Laporan Wartawan Tribunnews.com, Yanuar Riezqi Yovanda
TRIBUNNEWS.COM, JAKARTA - Kementerian Koordinator (Kemenko) Bidang Perekonomian menyatakan, kelapa sawit adalah sektor strategis yang berkontribusi signifikan terhadap devisa negara.
Deputi Bidang Koordinasi Pangan dan Pertanian Kemenko Perekonomian Musdhalifah Machmud mengatakan, sumbangan devisa ke negara naik 1,04 miliar dolar Amerika Serikat (AS) menjadi 29,65 miliar dolar AS pada 2022 dibanding tahun sebelumnya.
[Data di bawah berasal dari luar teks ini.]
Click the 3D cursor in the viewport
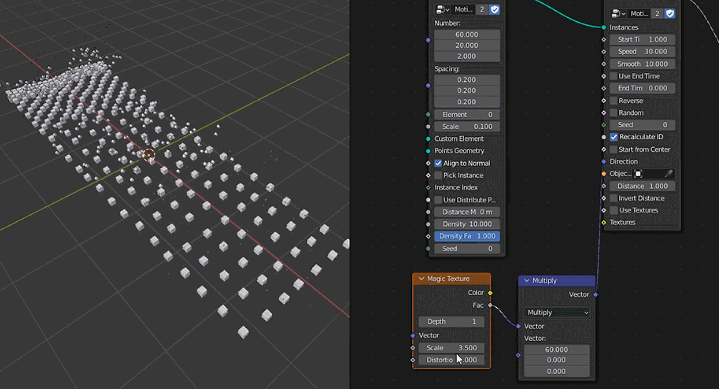 click(x=149, y=156)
Namun, ekspor minyak kelapa sawit atau Crude Palm Oil (CPO) tercatat mengalami penurunan 11,34 persen pada kuartal I 2023.
Baca juga: Hingga Mei, BPDPKS Himpun Dana Pungutan Ekspor Sawit Rp 186,6 Triliun, Dananya untuk Apa Saja?
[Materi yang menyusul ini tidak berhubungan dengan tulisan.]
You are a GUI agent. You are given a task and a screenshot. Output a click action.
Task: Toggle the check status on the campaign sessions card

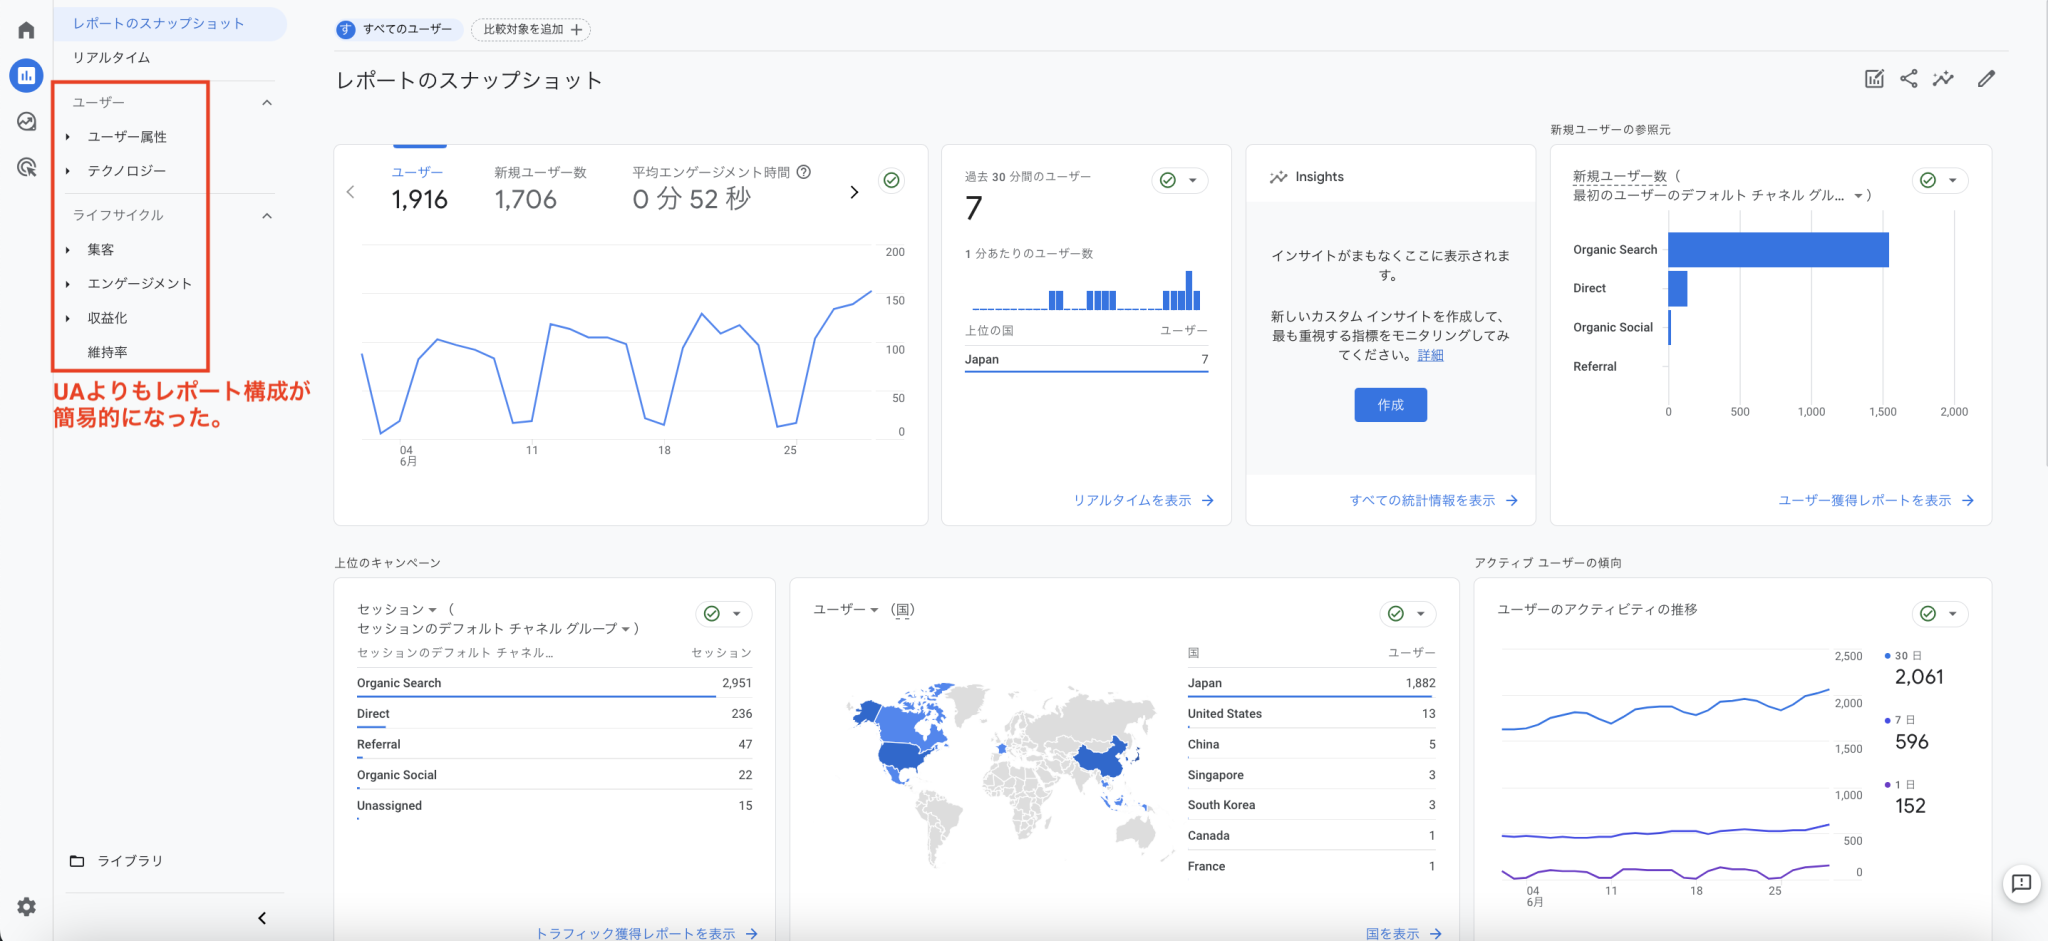tap(712, 614)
"Kinerja ekspor 2023 ini meski turun 11,34 persen di kuartal I 2023 dibanding (kuartal I) 2022, ini semua disebabkan menurunnya harga CPO di pasar global," ujarnya dalam sesi dialog Menggapai Sawit Tetap Jadi Andalan Indonesia saat Dunia Penuh Ketidakpastian di Jakarta, Senin (26/6/2023).
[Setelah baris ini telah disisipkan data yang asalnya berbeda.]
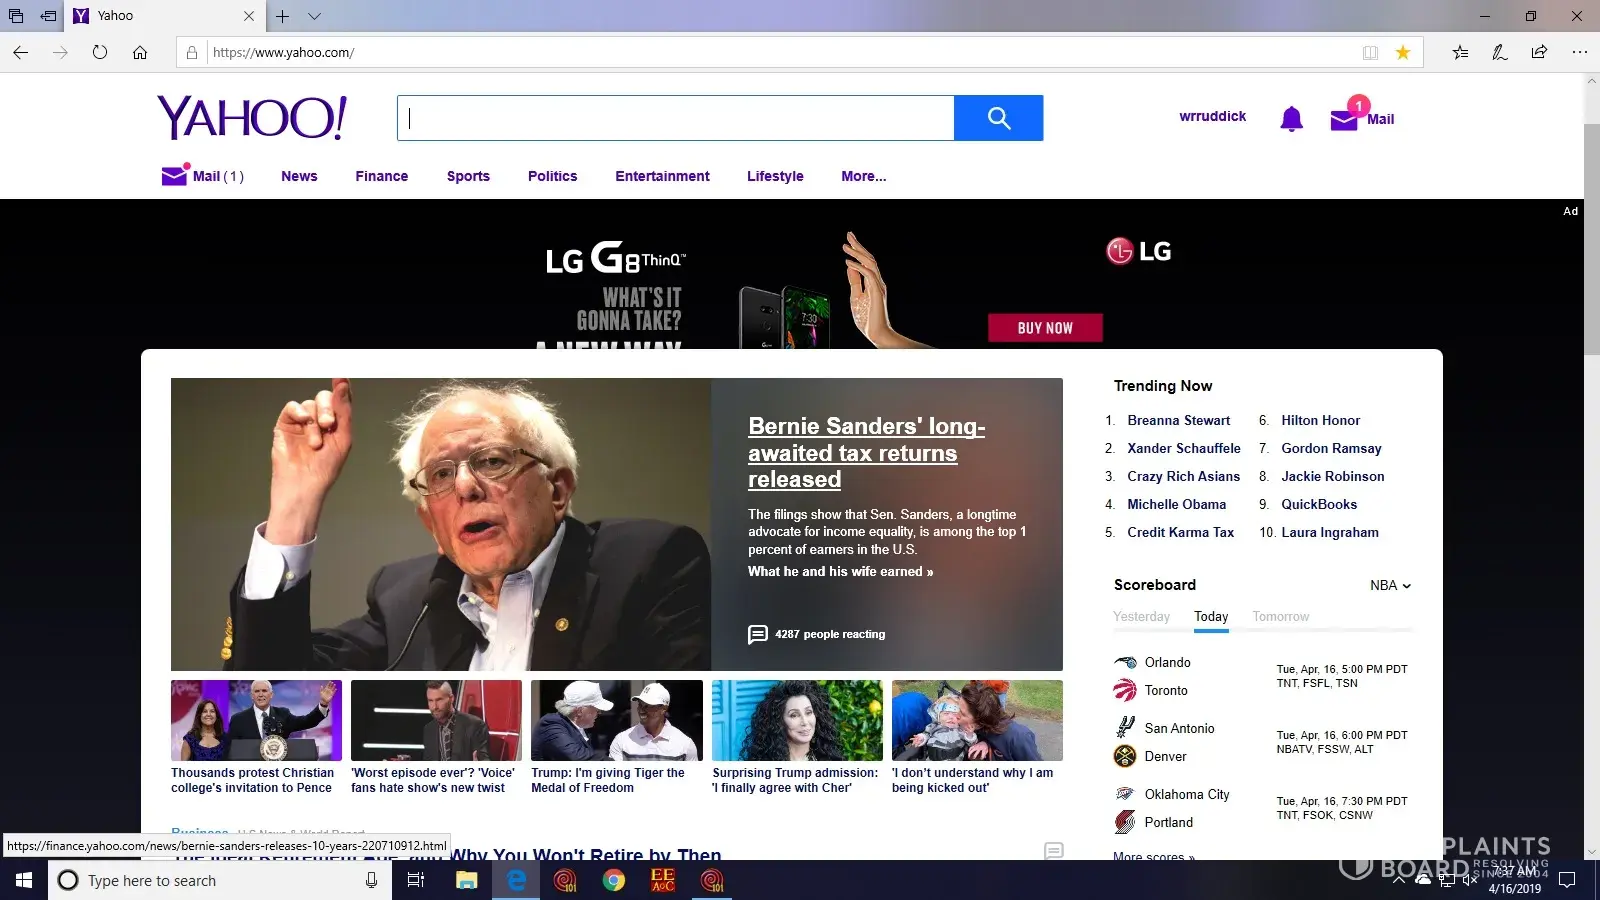Screen dimensions: 1600x900
Task: Open the Finance navigation item
Action: coord(381,176)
Diketahui, Badan Pusat Statistik (BPS) mencatat ekspor CPO sebesar 5,92 miliar dolar AS dari Januari sampai Maret 2023 atau merosot 11,34 persen dibanding periode sama tahun 2022 senilai 6,67 miliar dolar AS.
"Sebenarnya bukan penurunan, tapi penyesuaian harga dengan minyak-minyak nabati dunia lain, dengan perubahan ikim, dan lainnya," kata Musdhalifah.
Baca juga: Oknum Pejabat Diduga Terlibat Dibukanya 3,3 Juta Hektar Kebun Sawit di Tengah Hutan
Dia menambahkan, karena itu, kelapa sawit Indonesia harus dijaga keberlanjutannya untuk perekonomian bangsa.
Sebab, tantangan kelapa sawit tidak hanya berasal dari luar negeri, tapi juga dalam negeri, sehingga harus disatukan maknanya agar bangga dengan kelapa sawit Indonesia.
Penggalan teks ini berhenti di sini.